C4 Therapeutics presents cemsidomide Phase 1 data at ASH
C4 Therapeutics (CCCC) presented clinical data from the ongoing Phase 1 trial of cemsidomide, an orally bioavailable small molecule degrader of IKZF1/3, at the ASH Annual Meeting. Presentations included a poster highlighting results for cemsidomide in combination with dexamethasone in multiple myeloma, and an oral presentation delivering initial results for cemsidomide as a monotherapy for non-Hodgkin’s lymphoma. These presentations reinforce the potential of cemsidomide to become a backbone therapy of choice in both multiple myeloma and non-Hodgkin’s lymphoma where IKZF1/3 degradation is warranted.

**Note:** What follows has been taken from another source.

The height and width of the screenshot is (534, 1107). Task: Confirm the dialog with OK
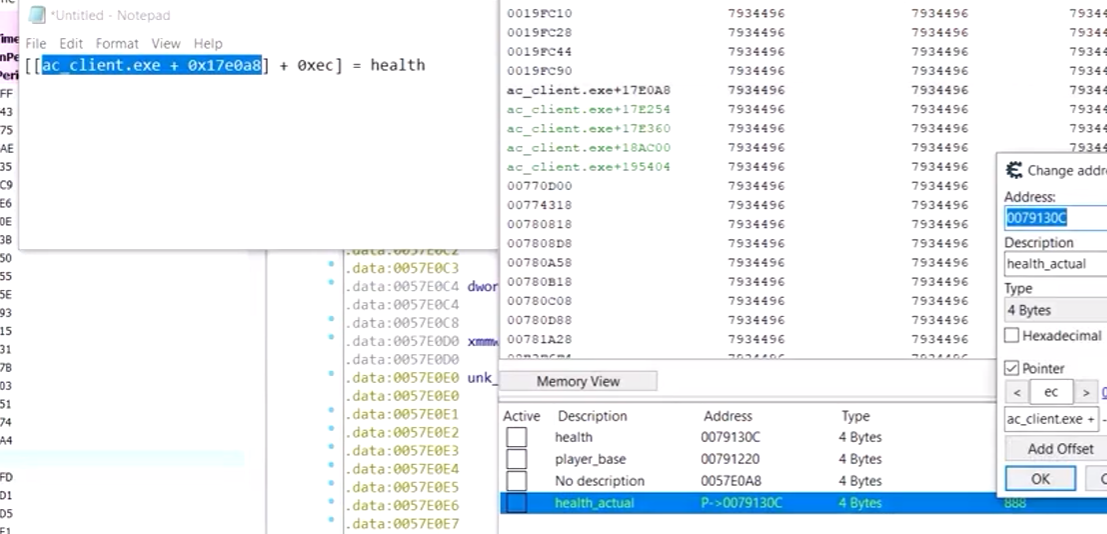click(1040, 479)
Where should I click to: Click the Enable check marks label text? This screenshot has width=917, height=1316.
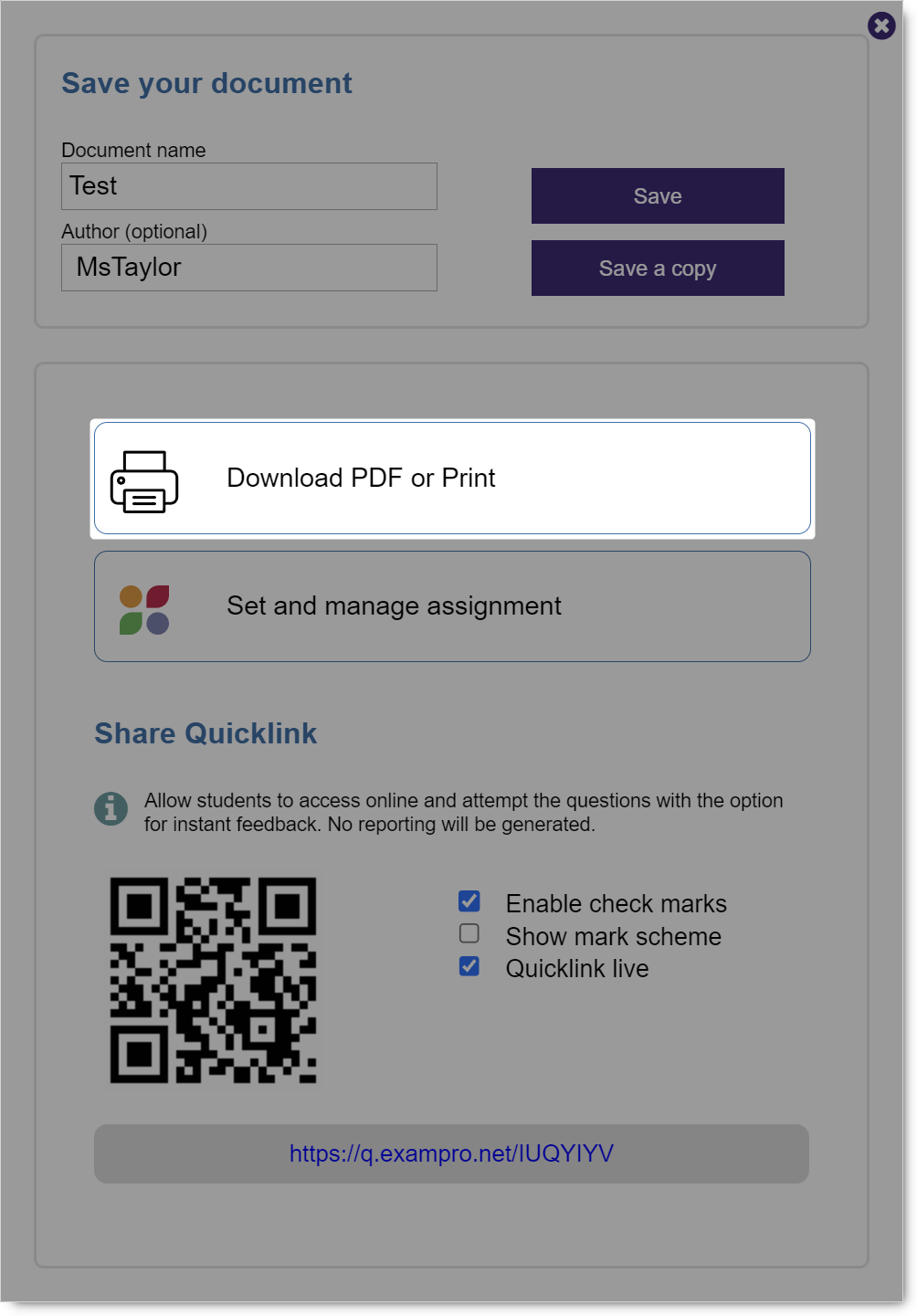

C4T designed cemsidomide to be a more potent and selective degrader of IKZF1/3 with unique pharmacokinetic properties, with the goal to improve the therapeutic index to treat multiple myeloma and non-Hodgkin’s lymphoma-both alone and in combination with other therapeutic agents in these therapeutic areas.
At the ASH Annual Meeting, C4T presented safety and anti-myeloma data demonstrating cemsidomide has the potential to become a best-in-class IKZF1/3 degrader used as a backbone therapy of choice for patients with multiple myeloma where IKZF1/3 degradation is warranted. These data support the future development of cemsidomide across treatment lines in combination with other anti-myeloma agents.
As of the data cutoff date of October 11, 2024, a total of 47 patients received cemsidomide in combination with dexamethasone across four dose levels. Patients were heavily pretreated, receiving a median of six prior therapies. All patients were triple-class exposed, defined as exposure to one or more immunomodulatory agents, one or more proteasome inhibitors, and one anti-CD38 antibody. Thirty-three patients received prior BCMA directed therapy. Thirty-one patients received prior CAR-T or T-cell engager therapy. Cemsidomide in combination with dexamethasone was well tolerated. As of the data cutoff date, 47 patients were evaluable for safety. No patients experienced a treatment emergent adverse event that led to dose reduction. The maximum tolerated dose has not yet been identified.
Enrollment is currently ongoing at the 100 microgram QD dose level. Cemsidomide in combination with dexamethasone demonstrated anti-myeloma activity across a broad range of doses, highlighting a wide therapeutic range.